Hoje, foi um dia assim, em que desempenhei o papel de pequena-dona-de-casa-vai-ao-supermercado-comprar-iogurtes-e-nestum. Tarefa esta, que, como terão a oportunidade de verificar, não é pingo doce, perdão, pêra doce. Tiro o chapéu às donas de casa.

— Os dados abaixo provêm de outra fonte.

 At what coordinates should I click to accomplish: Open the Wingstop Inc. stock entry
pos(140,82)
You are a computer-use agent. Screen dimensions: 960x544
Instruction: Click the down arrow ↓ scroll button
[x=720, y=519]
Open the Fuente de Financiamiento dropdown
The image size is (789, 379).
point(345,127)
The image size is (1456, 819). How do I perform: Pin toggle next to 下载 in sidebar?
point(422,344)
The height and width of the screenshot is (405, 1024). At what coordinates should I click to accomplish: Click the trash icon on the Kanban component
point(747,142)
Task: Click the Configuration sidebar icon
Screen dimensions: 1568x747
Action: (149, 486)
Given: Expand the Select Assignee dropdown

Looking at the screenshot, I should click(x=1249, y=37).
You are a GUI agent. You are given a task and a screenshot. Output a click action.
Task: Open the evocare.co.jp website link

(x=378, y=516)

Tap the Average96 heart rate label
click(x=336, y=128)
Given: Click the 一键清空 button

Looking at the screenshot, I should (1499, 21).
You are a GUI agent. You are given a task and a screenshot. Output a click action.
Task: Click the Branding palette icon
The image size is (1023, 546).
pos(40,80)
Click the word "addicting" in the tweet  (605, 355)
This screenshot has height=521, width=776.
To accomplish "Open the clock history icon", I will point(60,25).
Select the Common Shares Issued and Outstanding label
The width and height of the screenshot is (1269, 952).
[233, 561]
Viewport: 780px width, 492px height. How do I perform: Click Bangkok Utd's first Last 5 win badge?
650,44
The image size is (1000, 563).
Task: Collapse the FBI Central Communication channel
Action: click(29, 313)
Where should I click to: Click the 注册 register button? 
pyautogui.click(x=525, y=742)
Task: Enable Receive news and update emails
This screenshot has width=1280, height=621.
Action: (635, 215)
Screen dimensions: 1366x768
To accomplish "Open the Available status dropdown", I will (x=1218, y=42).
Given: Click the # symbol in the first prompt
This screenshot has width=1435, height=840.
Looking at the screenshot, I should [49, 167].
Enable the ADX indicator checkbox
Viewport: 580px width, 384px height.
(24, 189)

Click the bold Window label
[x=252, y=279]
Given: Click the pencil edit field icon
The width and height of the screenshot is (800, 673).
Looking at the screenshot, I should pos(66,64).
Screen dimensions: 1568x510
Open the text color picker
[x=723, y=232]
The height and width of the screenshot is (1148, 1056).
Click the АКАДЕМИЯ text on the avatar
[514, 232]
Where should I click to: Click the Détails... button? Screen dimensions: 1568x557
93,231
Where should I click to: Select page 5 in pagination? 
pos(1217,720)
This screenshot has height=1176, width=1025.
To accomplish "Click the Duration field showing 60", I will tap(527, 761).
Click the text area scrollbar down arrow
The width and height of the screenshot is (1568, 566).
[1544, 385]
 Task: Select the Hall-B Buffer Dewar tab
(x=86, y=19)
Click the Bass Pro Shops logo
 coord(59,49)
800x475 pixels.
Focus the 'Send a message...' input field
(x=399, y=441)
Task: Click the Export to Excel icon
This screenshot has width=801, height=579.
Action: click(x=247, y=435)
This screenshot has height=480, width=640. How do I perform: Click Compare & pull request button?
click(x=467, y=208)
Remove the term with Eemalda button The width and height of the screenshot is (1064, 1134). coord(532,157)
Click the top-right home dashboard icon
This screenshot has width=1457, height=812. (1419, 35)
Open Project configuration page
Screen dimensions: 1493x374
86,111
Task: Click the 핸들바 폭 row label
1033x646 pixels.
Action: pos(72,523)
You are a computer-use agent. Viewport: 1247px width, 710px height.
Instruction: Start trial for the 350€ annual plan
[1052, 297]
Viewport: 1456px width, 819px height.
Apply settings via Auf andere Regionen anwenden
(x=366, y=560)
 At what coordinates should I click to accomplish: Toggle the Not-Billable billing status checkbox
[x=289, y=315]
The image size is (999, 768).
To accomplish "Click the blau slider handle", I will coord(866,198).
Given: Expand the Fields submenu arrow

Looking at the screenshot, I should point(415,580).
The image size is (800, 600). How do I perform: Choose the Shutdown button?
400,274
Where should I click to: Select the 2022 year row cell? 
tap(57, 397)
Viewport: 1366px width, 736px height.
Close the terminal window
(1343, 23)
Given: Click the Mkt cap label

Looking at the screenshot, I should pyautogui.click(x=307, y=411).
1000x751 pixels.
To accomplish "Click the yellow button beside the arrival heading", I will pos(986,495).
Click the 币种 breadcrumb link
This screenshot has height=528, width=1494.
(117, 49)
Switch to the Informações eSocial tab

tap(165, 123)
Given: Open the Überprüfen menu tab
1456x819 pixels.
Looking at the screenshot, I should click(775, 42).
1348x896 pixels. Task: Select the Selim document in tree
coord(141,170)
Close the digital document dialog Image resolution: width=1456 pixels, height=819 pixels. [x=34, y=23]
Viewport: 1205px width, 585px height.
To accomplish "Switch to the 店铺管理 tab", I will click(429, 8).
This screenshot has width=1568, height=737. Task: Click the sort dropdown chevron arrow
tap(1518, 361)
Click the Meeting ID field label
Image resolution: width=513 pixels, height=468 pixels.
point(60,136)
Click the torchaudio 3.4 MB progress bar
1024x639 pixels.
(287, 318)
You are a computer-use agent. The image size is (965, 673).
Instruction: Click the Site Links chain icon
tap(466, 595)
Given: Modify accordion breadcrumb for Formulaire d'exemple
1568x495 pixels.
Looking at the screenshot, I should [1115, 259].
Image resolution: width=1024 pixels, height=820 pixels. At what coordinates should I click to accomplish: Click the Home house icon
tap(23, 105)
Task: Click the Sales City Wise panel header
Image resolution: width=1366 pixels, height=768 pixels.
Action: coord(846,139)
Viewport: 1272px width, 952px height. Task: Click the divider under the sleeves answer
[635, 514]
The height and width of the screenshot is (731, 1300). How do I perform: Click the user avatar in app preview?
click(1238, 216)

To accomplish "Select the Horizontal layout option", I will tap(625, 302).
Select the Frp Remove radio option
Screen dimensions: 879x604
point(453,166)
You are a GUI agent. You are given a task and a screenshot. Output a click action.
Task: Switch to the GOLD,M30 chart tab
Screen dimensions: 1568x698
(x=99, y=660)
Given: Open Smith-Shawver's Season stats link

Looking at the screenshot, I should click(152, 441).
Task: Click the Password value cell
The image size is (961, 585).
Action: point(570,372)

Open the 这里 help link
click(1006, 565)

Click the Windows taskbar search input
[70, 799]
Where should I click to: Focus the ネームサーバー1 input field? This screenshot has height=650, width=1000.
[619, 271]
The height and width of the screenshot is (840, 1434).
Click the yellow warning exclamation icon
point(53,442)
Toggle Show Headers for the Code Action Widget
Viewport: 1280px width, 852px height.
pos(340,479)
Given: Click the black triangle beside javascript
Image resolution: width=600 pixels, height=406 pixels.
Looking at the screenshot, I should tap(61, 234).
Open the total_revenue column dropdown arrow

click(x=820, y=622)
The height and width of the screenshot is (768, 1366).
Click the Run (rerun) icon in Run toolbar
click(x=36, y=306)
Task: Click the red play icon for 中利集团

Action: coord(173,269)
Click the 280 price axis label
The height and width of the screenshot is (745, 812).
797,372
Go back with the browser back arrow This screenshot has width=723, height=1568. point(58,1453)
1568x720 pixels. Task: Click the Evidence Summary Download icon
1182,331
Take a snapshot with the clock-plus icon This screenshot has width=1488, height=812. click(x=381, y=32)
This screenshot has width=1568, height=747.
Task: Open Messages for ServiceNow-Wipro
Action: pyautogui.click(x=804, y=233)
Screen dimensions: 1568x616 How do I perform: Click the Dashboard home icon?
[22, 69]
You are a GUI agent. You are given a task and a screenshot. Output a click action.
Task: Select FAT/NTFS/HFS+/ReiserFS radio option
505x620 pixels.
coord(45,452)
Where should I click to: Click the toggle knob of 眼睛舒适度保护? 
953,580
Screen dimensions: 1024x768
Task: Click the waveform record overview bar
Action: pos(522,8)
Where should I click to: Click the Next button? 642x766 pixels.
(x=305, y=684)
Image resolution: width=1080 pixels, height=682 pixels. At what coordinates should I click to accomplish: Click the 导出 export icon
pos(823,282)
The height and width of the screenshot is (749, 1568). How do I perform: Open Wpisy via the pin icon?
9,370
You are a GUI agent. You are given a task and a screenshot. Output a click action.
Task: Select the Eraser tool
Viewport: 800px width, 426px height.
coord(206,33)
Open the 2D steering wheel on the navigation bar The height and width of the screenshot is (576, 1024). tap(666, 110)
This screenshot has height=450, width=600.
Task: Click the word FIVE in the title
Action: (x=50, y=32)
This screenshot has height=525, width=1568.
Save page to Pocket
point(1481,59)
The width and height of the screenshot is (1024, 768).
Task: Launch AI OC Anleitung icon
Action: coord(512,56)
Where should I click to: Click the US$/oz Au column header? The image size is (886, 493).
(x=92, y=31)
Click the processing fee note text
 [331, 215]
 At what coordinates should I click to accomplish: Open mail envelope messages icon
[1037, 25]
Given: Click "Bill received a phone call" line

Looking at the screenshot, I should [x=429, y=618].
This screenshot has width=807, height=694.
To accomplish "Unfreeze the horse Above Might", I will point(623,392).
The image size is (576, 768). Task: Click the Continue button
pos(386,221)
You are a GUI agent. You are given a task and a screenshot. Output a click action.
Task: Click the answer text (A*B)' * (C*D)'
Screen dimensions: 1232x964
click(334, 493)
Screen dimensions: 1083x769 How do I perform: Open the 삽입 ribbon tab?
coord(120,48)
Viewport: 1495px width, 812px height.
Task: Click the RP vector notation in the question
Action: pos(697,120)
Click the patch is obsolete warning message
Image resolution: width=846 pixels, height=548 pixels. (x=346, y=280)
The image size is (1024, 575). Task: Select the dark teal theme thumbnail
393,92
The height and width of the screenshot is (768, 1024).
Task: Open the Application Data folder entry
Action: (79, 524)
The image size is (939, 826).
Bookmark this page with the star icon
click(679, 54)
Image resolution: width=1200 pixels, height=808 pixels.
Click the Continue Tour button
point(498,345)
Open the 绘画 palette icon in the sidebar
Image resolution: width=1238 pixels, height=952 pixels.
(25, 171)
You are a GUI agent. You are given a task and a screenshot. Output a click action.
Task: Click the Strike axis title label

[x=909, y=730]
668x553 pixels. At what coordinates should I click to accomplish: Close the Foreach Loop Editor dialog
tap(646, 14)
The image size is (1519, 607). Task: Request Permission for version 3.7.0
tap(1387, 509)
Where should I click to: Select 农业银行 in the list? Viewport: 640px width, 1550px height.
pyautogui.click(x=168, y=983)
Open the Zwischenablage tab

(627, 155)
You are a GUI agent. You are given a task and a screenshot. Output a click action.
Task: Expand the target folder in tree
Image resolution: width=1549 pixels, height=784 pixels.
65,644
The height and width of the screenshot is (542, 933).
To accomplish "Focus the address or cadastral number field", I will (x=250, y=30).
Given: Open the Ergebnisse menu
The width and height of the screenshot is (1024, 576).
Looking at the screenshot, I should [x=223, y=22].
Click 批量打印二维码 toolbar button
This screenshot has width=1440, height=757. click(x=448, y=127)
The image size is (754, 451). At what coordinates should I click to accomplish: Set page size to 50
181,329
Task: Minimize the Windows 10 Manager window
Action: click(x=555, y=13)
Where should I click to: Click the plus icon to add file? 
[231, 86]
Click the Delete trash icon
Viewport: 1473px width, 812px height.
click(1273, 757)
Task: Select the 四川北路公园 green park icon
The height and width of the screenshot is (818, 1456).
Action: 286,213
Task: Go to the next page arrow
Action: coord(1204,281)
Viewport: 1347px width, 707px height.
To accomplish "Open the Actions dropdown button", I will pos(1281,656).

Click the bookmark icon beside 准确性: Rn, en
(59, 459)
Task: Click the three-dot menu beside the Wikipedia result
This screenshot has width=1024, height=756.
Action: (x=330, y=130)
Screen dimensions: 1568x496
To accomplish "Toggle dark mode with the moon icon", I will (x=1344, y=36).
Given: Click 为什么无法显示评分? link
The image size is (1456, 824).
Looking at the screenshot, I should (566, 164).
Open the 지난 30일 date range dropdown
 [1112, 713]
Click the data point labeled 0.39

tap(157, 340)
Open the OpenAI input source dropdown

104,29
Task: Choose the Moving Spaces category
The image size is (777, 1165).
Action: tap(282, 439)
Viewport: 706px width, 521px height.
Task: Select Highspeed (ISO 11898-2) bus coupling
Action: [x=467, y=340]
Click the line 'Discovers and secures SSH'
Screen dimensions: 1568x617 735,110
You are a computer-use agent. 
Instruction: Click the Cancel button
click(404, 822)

Estava eu a começar a ser atendida (pedi dois sacos de plástico), a senhora da caixa deu-mos, perdão, vendeu-mos e começou a blipar as minhas compras. E de repente, sem qualquer aviso, a tragédia começou! Eu, a lutar para conseguir abrir o primeiro saco, e a senhora da caixa só a blip blip blip a 100 à hora. As compras acumulavam-se e eu ainda não tinha aberto o saco! O suor acumulava-se na minha testa em gotas nada sensuais e os meus dedos não obedeciam às ordens enviadas. Foi então que, já em profundo desespero, cedi e recorri à comum e reles técnica da lambidela do dedo. Senti-me feia e suja, não-merecedora das belas compras que então ensacava. O segundo saco foi mais fácil e as restantes compras, que já ocupavam toda a área disponível, lá foram arrumadas mais rapidamente. Mas a vergonha… oh a vergonha. Essa continuou comigo enquanto saía do estabelecimento e acompanhar-me-á para o resto da vida. A senhora da caixa não foi simpática, é verdade. Não foi prestável. Mas eu… eu dei a lambidela.
Update: afinal sou eu que estou no sopé da pirâmide da cadeia alimentar da sociedade.